Fed Gov. Christopher Waller, in a speech earlier this week, continued to push for an extended series of aggressive rate increases, saying that he supports lifting interest rates by half percentage point increments for several meetings until he sees signs that inflation is coming down.
Meanwhile, the Fed will begin allowing bonds that mature to roll off its nearly $9 trillion balance sheet without replacing them beginning Wednesday. That begins the unwind of its balance sheet, a process known as quantitative tightening.
See: Fed to begin quantitative tightening: What that means for financial markets
Starting in June, the Fed will begin reducing its holdings of Treasury securities, agency debt, and agency mortgage-backed securities by a combined $47.5 billion per month for the first three months.

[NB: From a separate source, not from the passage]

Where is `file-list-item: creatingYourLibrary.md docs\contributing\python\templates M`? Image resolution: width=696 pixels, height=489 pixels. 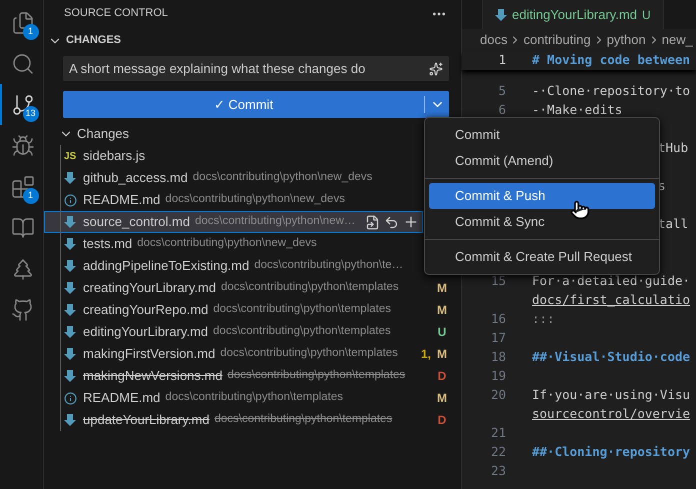
file-list-item: creatingYourLibrary.md docs\contributing\python\templates M is located at coordinates (252, 288).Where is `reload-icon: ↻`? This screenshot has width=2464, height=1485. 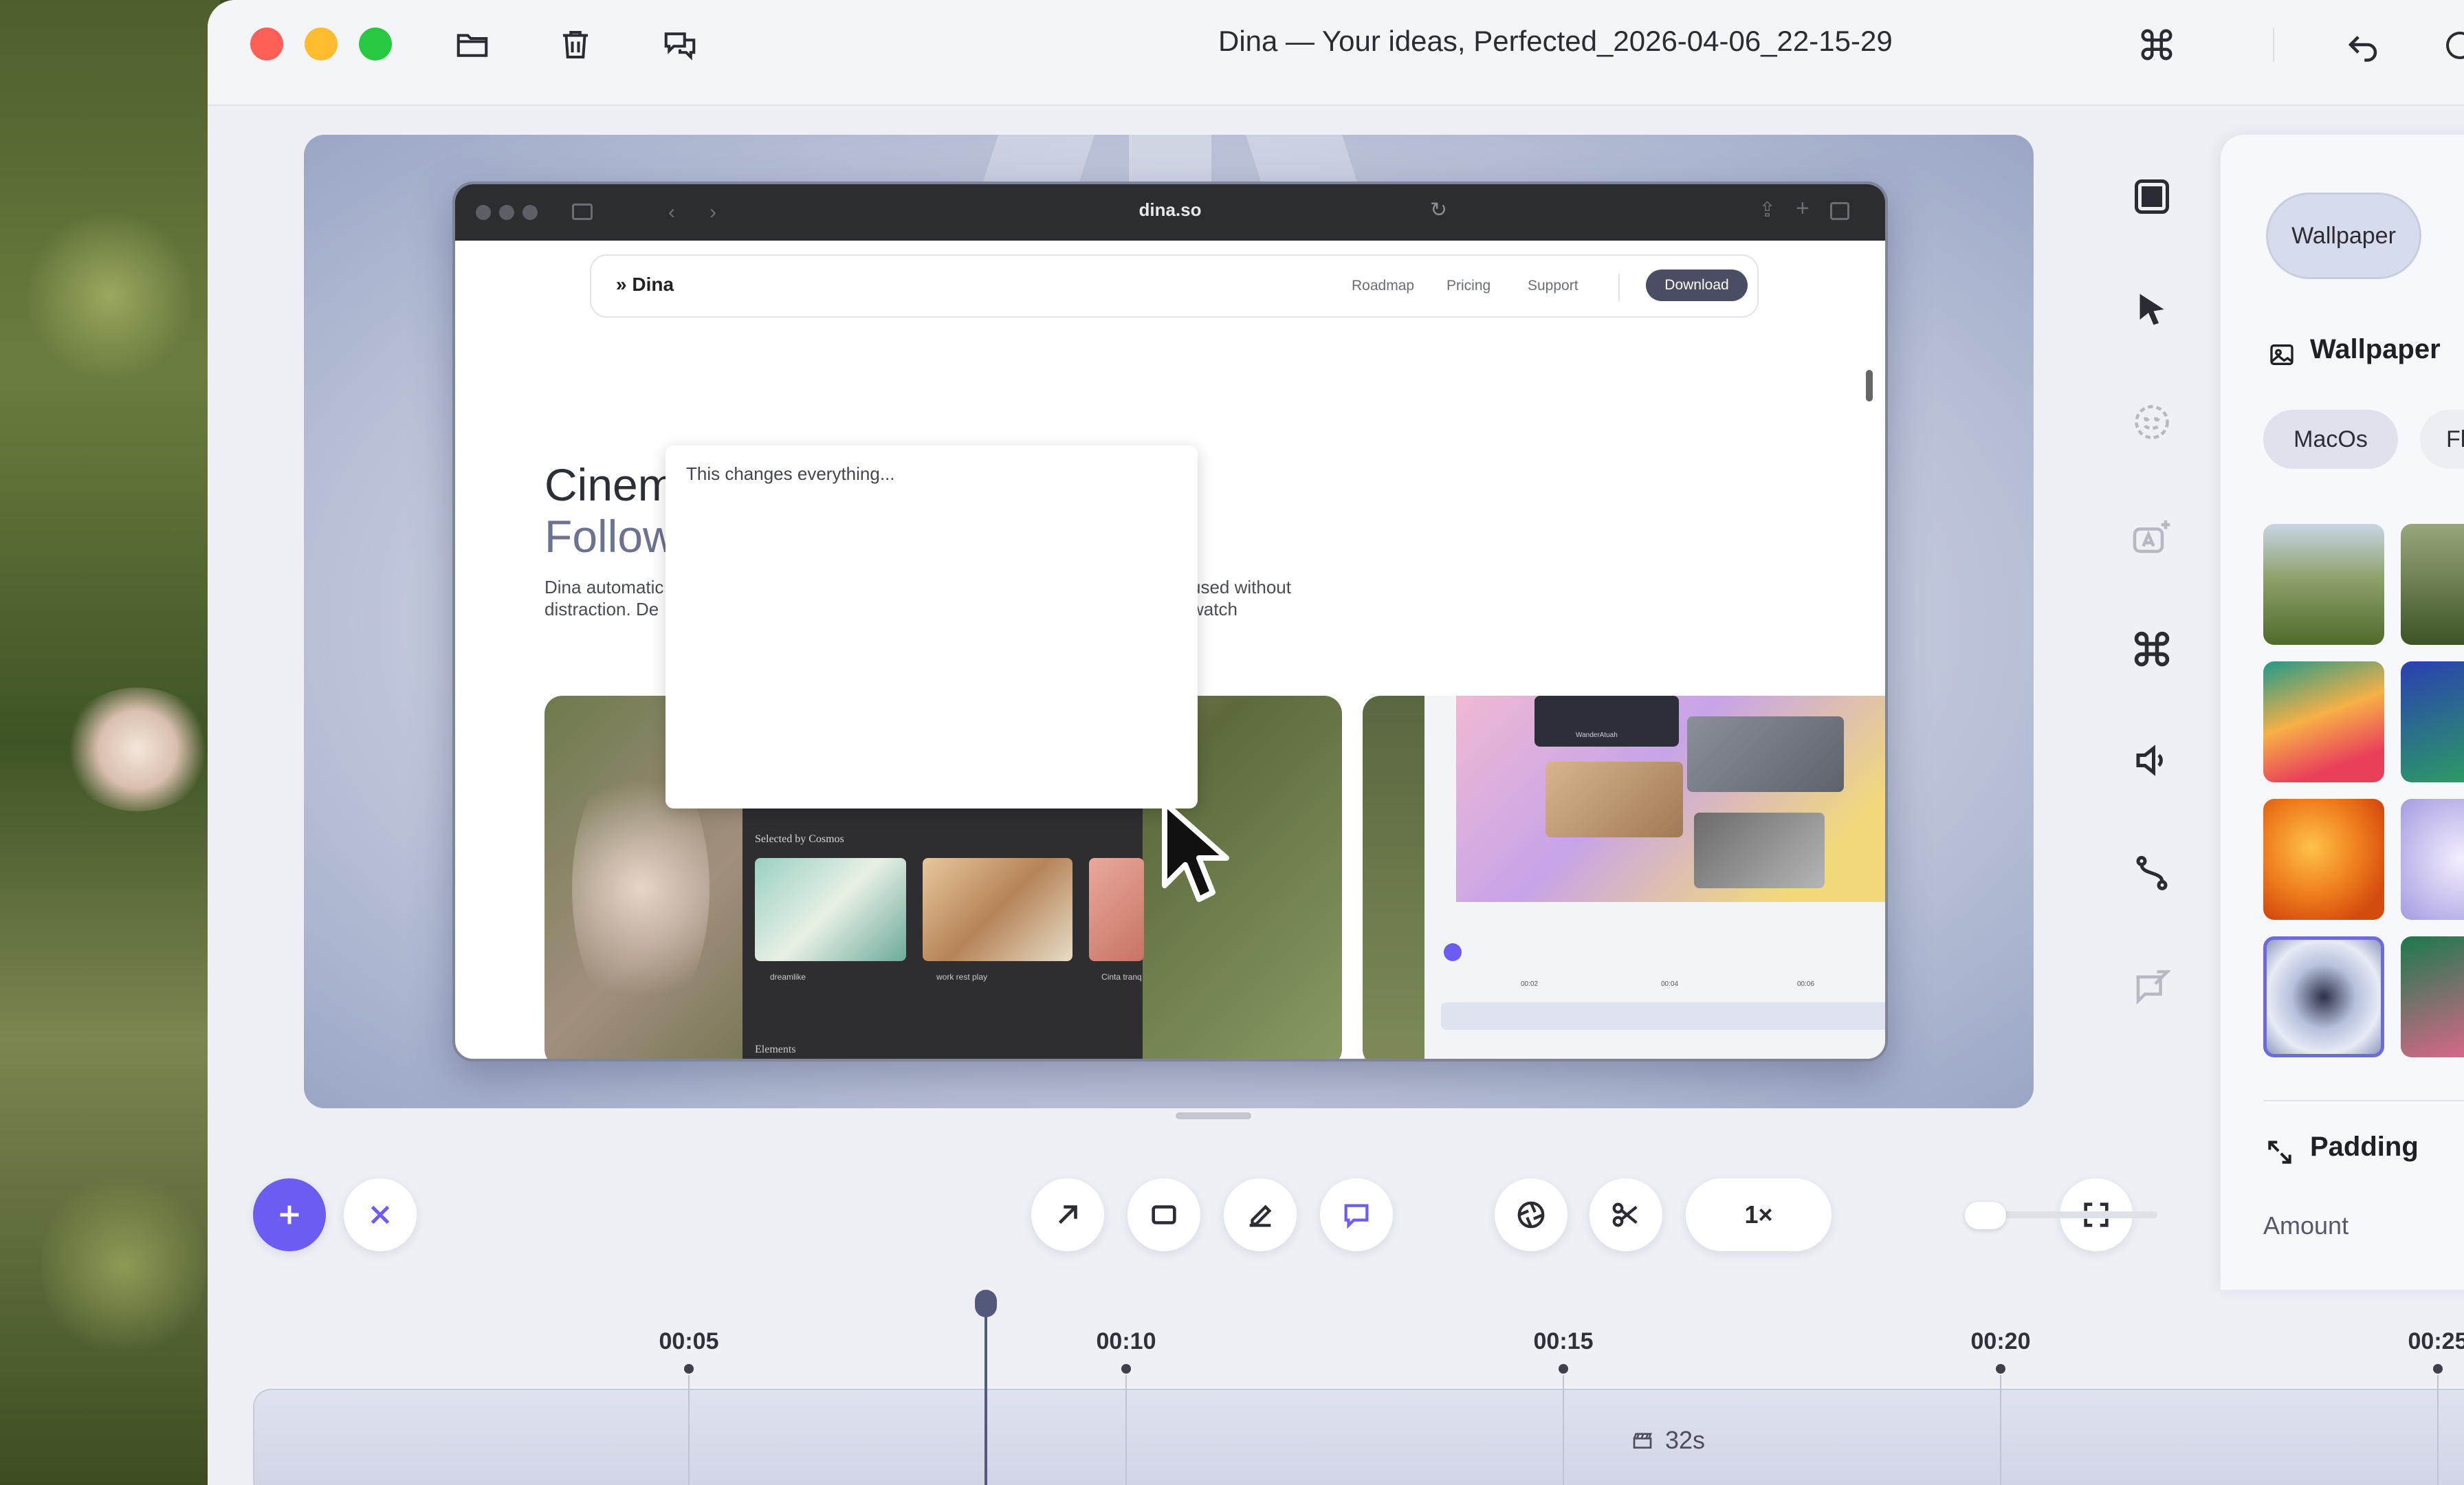
reload-icon: ↻ is located at coordinates (1439, 210).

After this, the total amount to be reduced goes up to $95 billion a month, with policy makers prepared to adjust their approach.
S&P Global’s final May purchasing managers index reading for the U.S. manufacturing sector is due at 9:45 a.m., while the Institute for Supply Management’s May manufacturing index is set for 10 a.m.
Data on April job openings and leavings is also due at 10 a.m., along with a look at April construction spending. The Fed’s Beige Book report on economic conditions is set for release at 2 p.m.
St. Louis Fed President James Bullard is due to speak at 1 p.m.
The May jobs report on Friday is expected to be the key economic data release of the week.
What analysts say
“Treasury yields are off the lows and momentum has shifted in favor of further weakness in the run-up to Friday’s employment report,” said Ian Lyngen and Benjamin Jeffery, rates strategists at BMO Capital Markets, in a note.
“While the weekly charts remain constructive in the medium-term, the ability of risk assets to retain a portion of last week’s bounce has instilled a degree of solace in the investment outlook and implies the Fed still has room to follow-through on its stated path of normalization before risking a surge tighter in financial conditions. At least for now,” they wrote.